▸ Problem requirements
Please repeat only these lines, exactly: the one containing "Click the hamburger menu collapse icon" and all that come after it in the material.

▸ Exercise data

---------------

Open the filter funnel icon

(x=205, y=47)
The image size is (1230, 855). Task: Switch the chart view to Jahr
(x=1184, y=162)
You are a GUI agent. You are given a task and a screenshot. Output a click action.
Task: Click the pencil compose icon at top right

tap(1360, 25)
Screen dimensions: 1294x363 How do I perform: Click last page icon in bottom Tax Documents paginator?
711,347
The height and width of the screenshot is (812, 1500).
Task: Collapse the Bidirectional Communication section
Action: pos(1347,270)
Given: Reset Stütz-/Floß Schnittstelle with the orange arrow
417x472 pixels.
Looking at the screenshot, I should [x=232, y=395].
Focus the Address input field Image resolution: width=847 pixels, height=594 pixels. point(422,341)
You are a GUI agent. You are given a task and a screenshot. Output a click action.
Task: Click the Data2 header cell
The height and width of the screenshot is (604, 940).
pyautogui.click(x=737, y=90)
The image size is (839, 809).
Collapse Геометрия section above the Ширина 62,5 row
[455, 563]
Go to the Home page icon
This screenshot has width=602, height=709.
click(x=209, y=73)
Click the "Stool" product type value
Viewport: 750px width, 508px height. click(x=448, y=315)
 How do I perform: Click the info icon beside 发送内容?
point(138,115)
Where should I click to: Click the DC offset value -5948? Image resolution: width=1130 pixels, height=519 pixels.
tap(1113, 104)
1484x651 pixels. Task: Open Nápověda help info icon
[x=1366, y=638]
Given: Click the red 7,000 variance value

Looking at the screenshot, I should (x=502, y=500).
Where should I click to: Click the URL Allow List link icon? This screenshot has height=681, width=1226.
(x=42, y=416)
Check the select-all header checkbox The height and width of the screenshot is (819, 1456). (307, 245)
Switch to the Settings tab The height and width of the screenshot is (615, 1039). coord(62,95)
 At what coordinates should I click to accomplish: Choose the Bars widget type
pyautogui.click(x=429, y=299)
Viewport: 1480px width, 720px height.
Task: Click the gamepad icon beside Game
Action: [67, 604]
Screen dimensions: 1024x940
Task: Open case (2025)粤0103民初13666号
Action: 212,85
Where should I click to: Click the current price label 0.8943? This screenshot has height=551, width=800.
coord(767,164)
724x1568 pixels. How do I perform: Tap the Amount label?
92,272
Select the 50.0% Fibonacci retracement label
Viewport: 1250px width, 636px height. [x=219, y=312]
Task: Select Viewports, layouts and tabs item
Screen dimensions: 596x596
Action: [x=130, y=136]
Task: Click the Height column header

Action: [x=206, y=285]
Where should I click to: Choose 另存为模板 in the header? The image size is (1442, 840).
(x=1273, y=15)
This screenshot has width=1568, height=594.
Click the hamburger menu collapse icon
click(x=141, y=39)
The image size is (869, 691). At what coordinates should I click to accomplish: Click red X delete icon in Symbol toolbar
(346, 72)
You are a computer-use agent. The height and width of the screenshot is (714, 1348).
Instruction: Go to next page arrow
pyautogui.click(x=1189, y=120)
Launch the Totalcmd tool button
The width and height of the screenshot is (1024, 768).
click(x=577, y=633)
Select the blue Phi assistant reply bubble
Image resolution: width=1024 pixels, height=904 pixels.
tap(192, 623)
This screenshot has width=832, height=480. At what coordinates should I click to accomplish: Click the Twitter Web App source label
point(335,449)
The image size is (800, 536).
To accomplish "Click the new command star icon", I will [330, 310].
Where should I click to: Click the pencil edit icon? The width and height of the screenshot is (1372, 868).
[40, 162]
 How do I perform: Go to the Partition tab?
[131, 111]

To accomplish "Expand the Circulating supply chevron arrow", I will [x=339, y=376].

---------------

▸ Result
Click the hamburger menu collapse icon
click(x=141, y=39)
The image size is (869, 691). At what coordinates should I click to accomplish: Click red X delete icon in Symbol toolbar
(346, 72)
You are a computer-use agent. The height and width of the screenshot is (714, 1348).
Instruction: Go to next page arrow
pyautogui.click(x=1189, y=120)
Launch the Totalcmd tool button
The width and height of the screenshot is (1024, 768).
click(x=577, y=633)
Select the blue Phi assistant reply bubble
Image resolution: width=1024 pixels, height=904 pixels.
tap(192, 623)
This screenshot has width=832, height=480. At what coordinates should I click to accomplish: Click the Twitter Web App source label
point(335,449)
The image size is (800, 536).
To accomplish "Click the new command star icon", I will [330, 310].
Where should I click to: Click the pencil edit icon? The width and height of the screenshot is (1372, 868).
[40, 162]
 How do I perform: Go to the Partition tab?
[131, 111]

To accomplish "Expand the Circulating supply chevron arrow", I will [x=339, y=376].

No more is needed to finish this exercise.